Curvefitting by sums of various powers of x, y etc

Napier · April 25, 2007, 2:06pm

[FWIW here is my source material, now that I cleaned it up:]

CALCULATION OF A LORENTZIAN CURVE FROM SUMS
From Kolb page 82

Premise: Y(X) is an unknown Lorentzian peak function that fits a set of (X,Y) observations with coefficient of determination Z:

Y = 1/((A*(X+B)^2)+C)

Problem: Calculate A, B, C and Z given the set of (X,Y) values?

First, calculate the following sums. For example, D is the sum of all the X values.
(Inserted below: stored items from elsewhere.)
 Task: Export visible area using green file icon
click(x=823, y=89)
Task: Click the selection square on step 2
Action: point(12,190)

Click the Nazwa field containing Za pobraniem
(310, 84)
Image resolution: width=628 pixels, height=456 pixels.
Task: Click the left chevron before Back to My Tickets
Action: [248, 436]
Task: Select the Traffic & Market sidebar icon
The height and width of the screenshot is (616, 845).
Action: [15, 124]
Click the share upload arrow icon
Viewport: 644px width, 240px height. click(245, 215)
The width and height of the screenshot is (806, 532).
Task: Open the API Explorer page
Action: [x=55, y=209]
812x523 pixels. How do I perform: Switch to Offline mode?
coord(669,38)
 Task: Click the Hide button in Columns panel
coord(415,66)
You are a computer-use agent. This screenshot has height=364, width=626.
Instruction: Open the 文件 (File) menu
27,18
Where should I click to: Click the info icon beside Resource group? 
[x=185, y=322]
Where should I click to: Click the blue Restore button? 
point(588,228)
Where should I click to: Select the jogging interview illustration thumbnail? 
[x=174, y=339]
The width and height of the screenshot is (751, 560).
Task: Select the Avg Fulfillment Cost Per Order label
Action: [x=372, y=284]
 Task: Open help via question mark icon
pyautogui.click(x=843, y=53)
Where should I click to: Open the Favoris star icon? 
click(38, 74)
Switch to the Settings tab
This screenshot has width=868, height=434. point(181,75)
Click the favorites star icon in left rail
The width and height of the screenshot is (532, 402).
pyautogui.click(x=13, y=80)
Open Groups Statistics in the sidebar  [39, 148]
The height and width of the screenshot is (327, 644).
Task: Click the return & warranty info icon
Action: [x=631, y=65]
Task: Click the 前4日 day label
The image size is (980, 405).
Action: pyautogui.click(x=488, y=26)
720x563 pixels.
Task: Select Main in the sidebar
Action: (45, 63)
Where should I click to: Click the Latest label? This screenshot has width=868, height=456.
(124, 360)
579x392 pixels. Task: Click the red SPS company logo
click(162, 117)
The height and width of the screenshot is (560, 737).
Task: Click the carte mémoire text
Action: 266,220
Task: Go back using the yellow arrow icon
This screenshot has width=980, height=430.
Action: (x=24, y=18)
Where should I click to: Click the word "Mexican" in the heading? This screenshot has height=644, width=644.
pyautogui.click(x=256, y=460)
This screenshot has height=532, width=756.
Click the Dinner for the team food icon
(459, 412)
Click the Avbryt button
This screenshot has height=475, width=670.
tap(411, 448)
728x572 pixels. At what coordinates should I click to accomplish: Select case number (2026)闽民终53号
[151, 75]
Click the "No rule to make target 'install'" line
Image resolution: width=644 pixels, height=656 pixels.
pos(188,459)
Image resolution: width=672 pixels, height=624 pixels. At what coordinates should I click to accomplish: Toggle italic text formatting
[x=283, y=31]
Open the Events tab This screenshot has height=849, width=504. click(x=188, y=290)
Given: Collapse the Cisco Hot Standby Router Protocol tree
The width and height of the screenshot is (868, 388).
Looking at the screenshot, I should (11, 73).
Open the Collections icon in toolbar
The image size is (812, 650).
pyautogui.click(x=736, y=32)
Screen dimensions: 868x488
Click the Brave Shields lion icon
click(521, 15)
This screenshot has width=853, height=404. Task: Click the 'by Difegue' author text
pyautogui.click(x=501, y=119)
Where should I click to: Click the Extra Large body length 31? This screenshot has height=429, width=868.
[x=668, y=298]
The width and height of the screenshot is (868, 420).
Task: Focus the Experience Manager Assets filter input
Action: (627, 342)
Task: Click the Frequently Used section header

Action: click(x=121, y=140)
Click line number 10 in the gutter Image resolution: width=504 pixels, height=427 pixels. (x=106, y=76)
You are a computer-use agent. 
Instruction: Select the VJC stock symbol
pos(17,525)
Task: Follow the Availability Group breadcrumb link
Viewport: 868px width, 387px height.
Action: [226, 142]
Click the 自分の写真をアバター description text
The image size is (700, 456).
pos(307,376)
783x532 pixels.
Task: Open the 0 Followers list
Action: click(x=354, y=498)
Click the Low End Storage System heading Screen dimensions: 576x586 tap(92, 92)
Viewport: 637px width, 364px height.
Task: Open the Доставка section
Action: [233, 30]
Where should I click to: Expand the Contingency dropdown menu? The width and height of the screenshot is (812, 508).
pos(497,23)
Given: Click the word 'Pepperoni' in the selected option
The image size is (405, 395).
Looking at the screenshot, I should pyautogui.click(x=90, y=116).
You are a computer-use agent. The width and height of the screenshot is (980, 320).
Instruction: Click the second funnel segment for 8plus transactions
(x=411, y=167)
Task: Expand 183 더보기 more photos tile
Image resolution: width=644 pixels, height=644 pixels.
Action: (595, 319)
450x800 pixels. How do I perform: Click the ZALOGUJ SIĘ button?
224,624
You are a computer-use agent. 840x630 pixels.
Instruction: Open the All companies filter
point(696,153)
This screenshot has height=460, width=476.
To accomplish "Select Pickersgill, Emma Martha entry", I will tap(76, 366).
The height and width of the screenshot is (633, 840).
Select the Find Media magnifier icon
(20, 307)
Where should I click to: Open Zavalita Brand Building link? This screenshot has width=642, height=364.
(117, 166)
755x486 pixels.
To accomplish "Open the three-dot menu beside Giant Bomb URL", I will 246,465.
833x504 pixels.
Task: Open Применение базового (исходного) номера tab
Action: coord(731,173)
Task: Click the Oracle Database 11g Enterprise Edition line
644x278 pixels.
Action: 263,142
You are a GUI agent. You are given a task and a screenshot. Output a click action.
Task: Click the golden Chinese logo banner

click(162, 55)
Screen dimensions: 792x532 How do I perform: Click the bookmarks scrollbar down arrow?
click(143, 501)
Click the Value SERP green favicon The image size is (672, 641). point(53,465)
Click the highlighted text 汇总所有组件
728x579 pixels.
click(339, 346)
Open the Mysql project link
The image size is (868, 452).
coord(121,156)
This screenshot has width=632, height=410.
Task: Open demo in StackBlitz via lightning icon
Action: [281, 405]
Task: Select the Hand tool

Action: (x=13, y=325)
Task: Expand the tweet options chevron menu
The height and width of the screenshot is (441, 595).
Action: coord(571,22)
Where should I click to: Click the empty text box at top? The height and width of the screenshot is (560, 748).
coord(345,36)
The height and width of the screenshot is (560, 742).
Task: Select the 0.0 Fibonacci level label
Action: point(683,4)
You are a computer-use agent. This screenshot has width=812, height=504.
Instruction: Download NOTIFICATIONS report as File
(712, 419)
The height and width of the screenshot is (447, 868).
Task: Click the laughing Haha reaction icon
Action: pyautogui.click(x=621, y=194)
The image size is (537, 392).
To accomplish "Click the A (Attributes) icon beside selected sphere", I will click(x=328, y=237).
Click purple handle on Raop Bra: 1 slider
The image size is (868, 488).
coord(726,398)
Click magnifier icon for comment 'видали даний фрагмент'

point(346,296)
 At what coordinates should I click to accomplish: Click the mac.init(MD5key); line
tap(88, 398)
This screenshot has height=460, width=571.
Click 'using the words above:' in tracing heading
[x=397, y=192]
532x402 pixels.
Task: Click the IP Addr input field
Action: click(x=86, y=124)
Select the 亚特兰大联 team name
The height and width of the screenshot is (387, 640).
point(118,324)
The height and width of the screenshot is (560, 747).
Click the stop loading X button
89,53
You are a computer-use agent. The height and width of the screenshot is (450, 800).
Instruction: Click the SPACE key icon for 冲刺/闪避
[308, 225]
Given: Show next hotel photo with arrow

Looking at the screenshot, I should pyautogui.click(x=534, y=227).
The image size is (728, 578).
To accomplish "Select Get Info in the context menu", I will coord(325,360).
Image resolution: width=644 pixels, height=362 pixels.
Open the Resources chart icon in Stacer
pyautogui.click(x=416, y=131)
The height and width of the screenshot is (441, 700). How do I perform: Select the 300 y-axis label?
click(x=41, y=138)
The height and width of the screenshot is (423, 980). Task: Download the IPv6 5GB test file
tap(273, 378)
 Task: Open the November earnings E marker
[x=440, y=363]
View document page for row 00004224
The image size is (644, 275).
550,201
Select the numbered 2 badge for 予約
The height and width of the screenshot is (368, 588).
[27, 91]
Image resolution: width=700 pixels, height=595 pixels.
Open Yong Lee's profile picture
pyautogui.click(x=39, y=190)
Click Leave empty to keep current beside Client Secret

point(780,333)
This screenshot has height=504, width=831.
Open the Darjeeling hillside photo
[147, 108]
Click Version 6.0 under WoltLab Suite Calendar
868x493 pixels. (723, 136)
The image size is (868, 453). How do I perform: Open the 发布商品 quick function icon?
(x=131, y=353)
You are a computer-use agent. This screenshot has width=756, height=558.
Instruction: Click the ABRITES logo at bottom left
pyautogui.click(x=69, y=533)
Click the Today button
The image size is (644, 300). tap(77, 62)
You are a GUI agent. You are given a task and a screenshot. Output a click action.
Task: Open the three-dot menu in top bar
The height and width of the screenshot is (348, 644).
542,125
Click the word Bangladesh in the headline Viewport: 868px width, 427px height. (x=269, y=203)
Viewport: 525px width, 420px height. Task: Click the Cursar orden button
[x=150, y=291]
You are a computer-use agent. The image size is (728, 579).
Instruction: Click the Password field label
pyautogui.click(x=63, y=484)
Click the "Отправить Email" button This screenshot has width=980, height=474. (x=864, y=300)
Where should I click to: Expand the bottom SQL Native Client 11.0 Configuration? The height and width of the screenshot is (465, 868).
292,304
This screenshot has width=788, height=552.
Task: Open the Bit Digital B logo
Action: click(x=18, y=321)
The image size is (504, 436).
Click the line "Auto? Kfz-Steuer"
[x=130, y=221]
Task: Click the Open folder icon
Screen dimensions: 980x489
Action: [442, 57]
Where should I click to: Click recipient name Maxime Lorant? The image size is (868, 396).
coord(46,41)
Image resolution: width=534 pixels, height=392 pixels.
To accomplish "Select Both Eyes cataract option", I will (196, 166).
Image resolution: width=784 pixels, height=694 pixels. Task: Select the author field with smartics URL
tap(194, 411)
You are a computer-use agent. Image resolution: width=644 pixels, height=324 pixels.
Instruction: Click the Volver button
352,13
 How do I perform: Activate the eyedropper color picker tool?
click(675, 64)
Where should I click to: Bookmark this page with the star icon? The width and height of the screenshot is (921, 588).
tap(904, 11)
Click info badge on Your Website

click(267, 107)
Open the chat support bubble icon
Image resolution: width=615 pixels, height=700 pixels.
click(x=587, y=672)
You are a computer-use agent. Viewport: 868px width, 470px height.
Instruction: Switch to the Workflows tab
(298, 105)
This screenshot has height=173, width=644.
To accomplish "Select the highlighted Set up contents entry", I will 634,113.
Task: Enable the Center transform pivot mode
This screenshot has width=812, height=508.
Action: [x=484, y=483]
Note that L is the sum of the number 1 for all observations and therefore equals the number of observations. After calculating these sums we may dispose of all the original (X,Y) pairs as they are no longer needed. In fact if the (X,Y) pairs are given to us over time, we need never remember them all, we need only to accumulate the sums over time.

D = Sum X
E = Sum X^2
F = Sum 1/Y
G = Sum 1/Y^2
H = Sum X/Y
I = Sum X^2/Y
J = Sum X^3
K = Sum X^4
L = Sum 1

Second, to simplify things, calculate the following intermediate results.

M = (EL)-(DD)
N = (LI)-(EF)
P = (LJ)-(DE)
Q = (LH)-(DF)
R = (LK)-(EE)
S = (MN)-(PQ)
T = (MR)-(PP)
U = S/T
V = (Q-(PU))/M
W = (F-(VD)-(U*E))/L

Finally, calculate A, B, C and Z accordingly:

A = U
B = V/(2U)
C = W-((V^2/4)U)
Z = ((WF)+(VH)+(U*I)-(F^2/L))/(G-(F^2/L))

illoe · April 25, 2007, 3:14pm

Thank you Napier, that’s really cool! I don’t know what it’s called and I haven’t seen it before, so I’m of absolutely no help to you (except I can reassure you that Lorentz-with-a-t is the profile’s namesake) but you can bet I’ll be using that one!

Chronos · April 25, 2007, 4:32pm

Depending on what exactly the sources of your broadening are, a Lorentzian may even be more accurate than a Gaussian. If you have a high enough SNR, you could try fitting a convolution of an arbitrary Gaussian with an arbitrary Lorentzian, which will give you more information about what specific broadening mechanisms you have (some things cause Lorentzian broadening, and some cause Gaussian).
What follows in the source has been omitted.